* [About this task]:
Return the data below exactly, but only from the line containing "The height and width of the screenshot is (840, 1409)." through the line containing "Task: Toggle the Show", with both of those lines included.

[Records from a data source]
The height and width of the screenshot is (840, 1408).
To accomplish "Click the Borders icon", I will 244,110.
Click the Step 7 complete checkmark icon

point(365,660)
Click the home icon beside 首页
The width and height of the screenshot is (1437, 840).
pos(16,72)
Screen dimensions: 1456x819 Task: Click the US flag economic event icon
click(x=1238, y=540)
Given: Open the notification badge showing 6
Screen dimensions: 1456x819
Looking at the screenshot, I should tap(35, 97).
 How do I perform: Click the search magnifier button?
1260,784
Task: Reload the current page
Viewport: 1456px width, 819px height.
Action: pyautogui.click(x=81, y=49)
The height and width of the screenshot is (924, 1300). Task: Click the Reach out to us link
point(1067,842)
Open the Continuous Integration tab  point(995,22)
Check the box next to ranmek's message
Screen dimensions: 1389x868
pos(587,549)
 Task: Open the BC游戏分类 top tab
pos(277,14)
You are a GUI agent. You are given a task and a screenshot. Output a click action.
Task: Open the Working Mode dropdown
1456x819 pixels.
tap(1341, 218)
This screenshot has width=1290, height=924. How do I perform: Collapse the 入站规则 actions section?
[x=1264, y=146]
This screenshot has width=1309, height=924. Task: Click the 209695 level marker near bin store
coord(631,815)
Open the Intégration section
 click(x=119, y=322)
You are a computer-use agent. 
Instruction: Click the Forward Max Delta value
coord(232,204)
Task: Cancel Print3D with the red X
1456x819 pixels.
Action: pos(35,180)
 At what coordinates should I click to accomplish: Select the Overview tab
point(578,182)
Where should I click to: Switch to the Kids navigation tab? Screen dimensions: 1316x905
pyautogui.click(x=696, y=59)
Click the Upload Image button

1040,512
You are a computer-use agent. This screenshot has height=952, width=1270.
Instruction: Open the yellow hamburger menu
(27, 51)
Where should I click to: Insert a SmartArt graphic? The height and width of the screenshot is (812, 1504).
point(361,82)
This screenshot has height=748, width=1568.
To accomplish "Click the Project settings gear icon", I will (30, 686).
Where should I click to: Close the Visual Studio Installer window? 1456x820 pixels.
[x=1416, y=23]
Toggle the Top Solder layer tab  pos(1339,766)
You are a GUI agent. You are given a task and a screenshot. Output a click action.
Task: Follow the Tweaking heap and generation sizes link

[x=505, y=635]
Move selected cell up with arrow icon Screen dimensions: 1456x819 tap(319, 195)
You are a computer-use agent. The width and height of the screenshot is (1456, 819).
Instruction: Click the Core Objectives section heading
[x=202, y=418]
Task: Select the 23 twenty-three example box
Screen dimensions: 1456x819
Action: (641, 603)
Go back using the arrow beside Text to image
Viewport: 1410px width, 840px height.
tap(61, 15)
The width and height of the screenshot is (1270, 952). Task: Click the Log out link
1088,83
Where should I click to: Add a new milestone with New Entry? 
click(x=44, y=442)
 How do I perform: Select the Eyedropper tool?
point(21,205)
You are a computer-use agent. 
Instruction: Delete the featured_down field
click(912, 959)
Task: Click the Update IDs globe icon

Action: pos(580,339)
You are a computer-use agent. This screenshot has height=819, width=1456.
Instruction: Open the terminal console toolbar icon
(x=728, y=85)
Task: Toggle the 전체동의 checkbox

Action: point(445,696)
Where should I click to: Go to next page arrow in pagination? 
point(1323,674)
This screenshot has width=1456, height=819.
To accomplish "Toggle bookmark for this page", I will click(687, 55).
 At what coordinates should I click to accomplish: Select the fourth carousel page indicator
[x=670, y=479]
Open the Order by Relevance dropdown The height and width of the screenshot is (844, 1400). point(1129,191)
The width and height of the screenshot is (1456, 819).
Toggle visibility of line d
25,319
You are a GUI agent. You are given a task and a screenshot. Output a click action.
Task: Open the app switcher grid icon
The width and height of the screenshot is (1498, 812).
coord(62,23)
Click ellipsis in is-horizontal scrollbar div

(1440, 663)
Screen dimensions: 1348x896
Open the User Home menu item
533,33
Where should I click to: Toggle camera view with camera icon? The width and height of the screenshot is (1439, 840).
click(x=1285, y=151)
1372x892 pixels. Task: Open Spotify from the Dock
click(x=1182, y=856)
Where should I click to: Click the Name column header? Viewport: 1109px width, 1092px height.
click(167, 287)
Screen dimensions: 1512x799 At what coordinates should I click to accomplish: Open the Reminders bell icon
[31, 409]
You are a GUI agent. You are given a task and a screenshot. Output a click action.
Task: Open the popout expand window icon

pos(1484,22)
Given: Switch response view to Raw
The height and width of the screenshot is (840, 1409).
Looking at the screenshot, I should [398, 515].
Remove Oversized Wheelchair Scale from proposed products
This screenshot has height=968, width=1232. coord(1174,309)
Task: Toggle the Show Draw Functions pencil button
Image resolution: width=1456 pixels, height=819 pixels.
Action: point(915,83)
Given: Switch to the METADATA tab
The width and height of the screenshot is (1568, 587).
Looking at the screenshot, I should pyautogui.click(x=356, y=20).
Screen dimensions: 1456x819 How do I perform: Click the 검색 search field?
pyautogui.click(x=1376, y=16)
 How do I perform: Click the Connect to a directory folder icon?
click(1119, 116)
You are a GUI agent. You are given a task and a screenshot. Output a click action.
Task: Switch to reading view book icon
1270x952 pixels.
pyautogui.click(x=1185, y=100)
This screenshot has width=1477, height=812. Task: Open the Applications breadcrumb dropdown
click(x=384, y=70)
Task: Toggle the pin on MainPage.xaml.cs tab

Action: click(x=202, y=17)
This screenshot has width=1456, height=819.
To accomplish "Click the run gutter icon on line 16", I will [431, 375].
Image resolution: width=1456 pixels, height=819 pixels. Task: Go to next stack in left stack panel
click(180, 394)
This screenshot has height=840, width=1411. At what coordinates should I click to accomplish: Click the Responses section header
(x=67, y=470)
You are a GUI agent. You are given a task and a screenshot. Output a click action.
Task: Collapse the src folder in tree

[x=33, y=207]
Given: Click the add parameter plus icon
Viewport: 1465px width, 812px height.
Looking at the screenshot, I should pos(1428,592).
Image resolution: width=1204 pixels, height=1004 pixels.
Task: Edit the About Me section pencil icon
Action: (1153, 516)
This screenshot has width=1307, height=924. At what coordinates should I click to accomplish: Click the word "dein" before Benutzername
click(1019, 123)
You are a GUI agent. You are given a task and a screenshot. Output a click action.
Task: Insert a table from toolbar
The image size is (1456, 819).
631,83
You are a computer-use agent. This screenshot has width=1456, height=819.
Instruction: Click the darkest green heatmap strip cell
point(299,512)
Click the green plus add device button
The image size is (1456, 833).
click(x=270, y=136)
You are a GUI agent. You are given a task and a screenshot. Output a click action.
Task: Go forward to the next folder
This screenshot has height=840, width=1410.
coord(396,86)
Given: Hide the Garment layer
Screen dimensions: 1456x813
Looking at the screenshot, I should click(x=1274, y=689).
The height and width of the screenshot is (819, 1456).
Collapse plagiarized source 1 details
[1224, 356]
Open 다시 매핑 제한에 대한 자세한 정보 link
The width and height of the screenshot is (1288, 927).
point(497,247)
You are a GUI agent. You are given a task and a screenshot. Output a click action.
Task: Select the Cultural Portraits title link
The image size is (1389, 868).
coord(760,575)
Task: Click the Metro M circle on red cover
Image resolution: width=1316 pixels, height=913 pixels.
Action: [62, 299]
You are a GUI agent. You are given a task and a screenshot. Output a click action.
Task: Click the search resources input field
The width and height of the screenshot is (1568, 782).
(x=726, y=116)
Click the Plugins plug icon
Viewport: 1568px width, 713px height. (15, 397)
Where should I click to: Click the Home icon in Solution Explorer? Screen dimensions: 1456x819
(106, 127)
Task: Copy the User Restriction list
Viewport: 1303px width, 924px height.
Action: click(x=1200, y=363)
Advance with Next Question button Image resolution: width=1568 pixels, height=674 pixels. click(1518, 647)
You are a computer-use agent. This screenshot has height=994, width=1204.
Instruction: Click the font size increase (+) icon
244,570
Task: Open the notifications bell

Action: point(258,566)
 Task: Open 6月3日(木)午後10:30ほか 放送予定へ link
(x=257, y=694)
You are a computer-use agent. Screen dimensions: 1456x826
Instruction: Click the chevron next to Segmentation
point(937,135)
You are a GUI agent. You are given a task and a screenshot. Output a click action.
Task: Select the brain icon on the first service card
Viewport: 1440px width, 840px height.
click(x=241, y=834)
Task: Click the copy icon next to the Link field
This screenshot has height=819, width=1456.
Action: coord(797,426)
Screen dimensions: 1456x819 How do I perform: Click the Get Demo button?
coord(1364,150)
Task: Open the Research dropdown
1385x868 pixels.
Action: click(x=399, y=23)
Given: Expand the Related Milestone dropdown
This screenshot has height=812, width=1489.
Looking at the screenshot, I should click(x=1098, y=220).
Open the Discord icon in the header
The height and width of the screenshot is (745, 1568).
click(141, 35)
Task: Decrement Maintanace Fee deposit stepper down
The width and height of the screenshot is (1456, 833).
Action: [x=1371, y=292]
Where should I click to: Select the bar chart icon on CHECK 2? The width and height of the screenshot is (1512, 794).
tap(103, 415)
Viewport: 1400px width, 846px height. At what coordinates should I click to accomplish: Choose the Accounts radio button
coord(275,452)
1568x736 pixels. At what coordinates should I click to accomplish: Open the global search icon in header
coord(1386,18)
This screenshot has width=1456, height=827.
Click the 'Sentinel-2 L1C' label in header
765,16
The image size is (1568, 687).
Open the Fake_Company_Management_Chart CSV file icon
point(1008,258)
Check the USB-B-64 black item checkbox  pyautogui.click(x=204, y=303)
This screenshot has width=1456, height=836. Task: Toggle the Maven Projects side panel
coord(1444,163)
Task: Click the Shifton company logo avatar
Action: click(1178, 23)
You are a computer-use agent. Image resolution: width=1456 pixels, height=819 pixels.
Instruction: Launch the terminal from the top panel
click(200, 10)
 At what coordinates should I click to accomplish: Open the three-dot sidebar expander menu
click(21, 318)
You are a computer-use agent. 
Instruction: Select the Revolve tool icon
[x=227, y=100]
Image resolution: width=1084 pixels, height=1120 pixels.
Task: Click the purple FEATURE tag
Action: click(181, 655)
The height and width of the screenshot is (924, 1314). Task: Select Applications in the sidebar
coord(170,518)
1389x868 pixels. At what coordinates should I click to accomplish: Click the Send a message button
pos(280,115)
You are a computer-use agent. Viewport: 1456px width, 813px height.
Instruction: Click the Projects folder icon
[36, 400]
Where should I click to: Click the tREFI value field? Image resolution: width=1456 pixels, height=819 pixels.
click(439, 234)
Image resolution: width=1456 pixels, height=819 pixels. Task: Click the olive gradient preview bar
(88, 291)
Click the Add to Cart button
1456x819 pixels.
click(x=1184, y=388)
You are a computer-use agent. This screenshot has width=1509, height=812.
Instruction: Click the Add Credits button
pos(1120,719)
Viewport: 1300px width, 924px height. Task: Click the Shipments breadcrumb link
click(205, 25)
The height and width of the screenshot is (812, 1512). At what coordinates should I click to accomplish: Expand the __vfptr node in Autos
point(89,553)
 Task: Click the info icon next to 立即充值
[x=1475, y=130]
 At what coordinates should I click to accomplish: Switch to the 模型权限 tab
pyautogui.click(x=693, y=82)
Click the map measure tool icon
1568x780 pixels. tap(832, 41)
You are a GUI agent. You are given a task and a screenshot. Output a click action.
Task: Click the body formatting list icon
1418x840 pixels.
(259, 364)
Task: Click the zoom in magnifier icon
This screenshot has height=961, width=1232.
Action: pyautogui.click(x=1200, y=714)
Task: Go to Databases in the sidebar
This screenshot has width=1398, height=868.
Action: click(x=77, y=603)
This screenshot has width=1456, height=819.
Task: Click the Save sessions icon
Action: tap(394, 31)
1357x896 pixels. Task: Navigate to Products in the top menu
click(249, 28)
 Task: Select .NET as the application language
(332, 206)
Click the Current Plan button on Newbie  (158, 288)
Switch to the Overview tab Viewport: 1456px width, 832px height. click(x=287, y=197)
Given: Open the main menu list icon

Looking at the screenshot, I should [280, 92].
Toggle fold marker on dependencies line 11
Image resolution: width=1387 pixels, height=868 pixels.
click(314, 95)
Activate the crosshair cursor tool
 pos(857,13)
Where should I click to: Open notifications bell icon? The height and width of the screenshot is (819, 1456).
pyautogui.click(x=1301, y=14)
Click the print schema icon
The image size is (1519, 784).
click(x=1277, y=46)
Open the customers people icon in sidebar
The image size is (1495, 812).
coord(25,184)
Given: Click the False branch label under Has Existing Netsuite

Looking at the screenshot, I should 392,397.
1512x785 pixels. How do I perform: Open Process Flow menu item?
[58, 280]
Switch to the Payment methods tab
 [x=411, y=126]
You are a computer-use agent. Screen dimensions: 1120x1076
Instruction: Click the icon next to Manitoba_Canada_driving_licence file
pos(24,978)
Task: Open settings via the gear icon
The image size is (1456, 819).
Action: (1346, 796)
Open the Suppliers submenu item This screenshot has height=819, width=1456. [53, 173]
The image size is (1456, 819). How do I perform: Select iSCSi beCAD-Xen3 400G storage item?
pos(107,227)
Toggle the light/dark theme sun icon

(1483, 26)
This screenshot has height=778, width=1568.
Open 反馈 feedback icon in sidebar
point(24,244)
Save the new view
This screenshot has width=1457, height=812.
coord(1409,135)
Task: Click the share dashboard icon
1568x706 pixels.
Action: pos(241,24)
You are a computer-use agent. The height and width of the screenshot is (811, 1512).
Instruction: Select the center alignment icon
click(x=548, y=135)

* [The completed task]:
The height and width of the screenshot is (840, 1409).
Looking at the screenshot, I should [398, 515].
Remove Oversized Wheelchair Scale from proposed products
This screenshot has height=968, width=1232. coord(1174,309)
Task: Toggle the Show Draw Functions pencil button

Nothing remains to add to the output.